The anti-gay crusaders and Friendly Atheist stalkers at the Illinois Family Institute decided to try their hand at interpreting scientific papers, and the results are predictably disastrous.
Their unfortunate incursion into the scientific literature involves the HPV vaccine. The vaccine protects against Human Papilloma Virus, a sexually transmitted infection that is the leading cause of cervical cancers, as well as a cause of anal cancer. The CDC recommends the vaccine to all pre-adolescents (around ages 11-12).
In a rational world, this would be just about the most non-controversial thing on the planet. But it turns out that for some people there is something worse than cervical and anal cancer: Sex.
The thinking goes like this: If you vaccinate pre-adolescent girls against a sexually transmitted infection, they will take it as an invitation to have sex! Because I guess all your average 11-year-old needs is some vague suggestion that she will one day have sex in order to liberate the barely-contained sexual demon within her…?
This comically absurd idea has led some parents to refuse to give their daughters the potentially life-saving vaccination. Incidentally an actual study of the subject has shown that receiving the vaccine has exactly zero effect on the sexual habits of girls and young women.
The explosive combination of vaccination and sexuality has led outfits like the IFI to augment their usual religious fundamentalism with a shot of anti-vaxxer alarmism. Under the headline “Teenage Girl Becomes Infertile after Gardasil Vaccination”, the IFI tries to play up a case report of a young woman who suffered “premature ovarian failure” (with symptoms similar to menopause) at age 16, sometime after having received Gardasil, which is the commercial name for the HPV vaccine.
Her report explains that the girl’s menstrual cycles were regular until she received the Gardasil vaccination in the Fall of 2008. By January 2009, her cycle had become irregular. Over the course of the next two years, her menses became increasingly scant and irregular, until by 2011, she had ceased menstruating altogether.
While Dr. Little could not confirm that Gardasil caused the destruction of the girl’s reproductive system, she was able to rule out all other possible causes. The circumstantial evidence implicating Gardasil is strong.

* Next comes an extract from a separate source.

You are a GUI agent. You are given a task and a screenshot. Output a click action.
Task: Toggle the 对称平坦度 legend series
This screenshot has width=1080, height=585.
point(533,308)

The dates on these events don’t seem very strong at first blush, considering that the vaccination and the appearance of the very first symptoms are months apart. However, if in fact all other causes were ruled out, there may be some cause to at least give it a second look. Pity for the IFI that this isn’t what the report says at all:
The diagnostic tasks were to determine the reason for her secondary amenorrhoea and then to investigate for possible causes of the premature ovarian failure identified. Although the cause is unknown in 90% of cases, the remaining chief identifiable causes of this condition were excluded.
Let’s translate: 90% of the cases of premature ovarian failure have unknown origin. The doctor in this case was able to rule out any of the causes making up the remaining 10% of known causes, which means this girl is now a part of the remaining 90% for whom the cause is unknown. Though I’m certain the folks at the IFI aren’t exactly experts at reading scientific papers, this is not a difficult concept. Their article states that all factors aside for the vaccine were ruled out as causes, which is an outright falsehood.

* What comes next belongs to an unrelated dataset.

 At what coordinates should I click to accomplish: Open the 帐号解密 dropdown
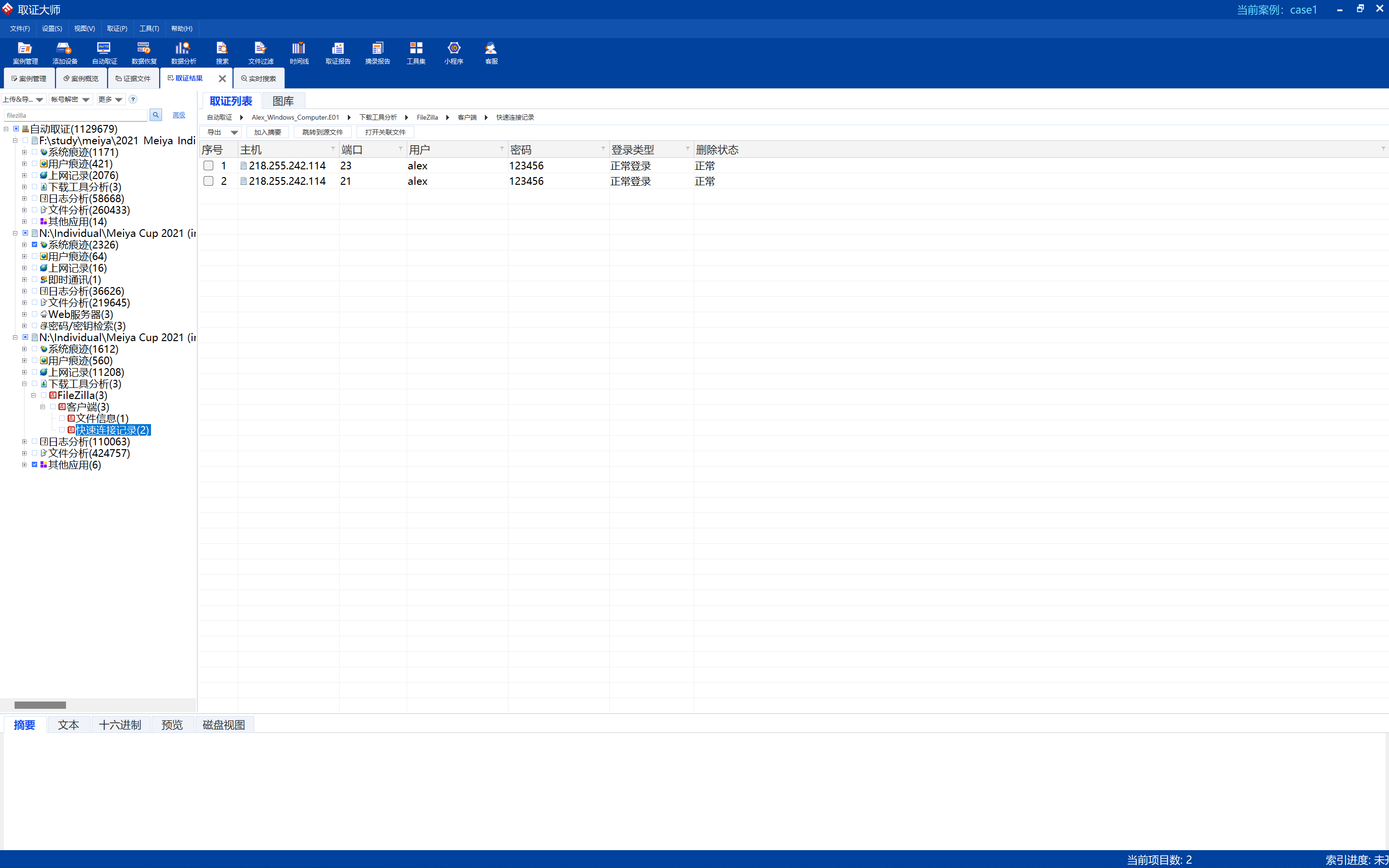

The report itself is somewhat odd. It does seem to want to suggest a possible link between the vaccination and the illness. The first author, Dr. Deidre Little, is a religious activist listed as the contact person in a website for pro-life obstetricians. Though this would go some way towards explaining her motivations for this report, it does not invalidate the report itself. Case reports have their place in medical research. If, as is exceedingly likely, there is no relationship between the HPV vaccine and premature ovarian failure, more case reports of the same phenomenon will fail to materialize and life will move on. In the event that there is some as yet unidentified link between the two, a significant number of the millions of girls and young women being vaccinated will develop the condition, and an increased incidence will be observed in girls with the vaccine. This would then be reported and resources will then be dedicated towards serious study of the possibility.
This is the proper course of research if what you are interested in is the increased health of patients. The IFI does not have that agenda. They will happily misrepresent research in order to alarm parents about the HPV vaccine so that their vision of sexual morality can carry the day. If the price is a few dead girls, so be it.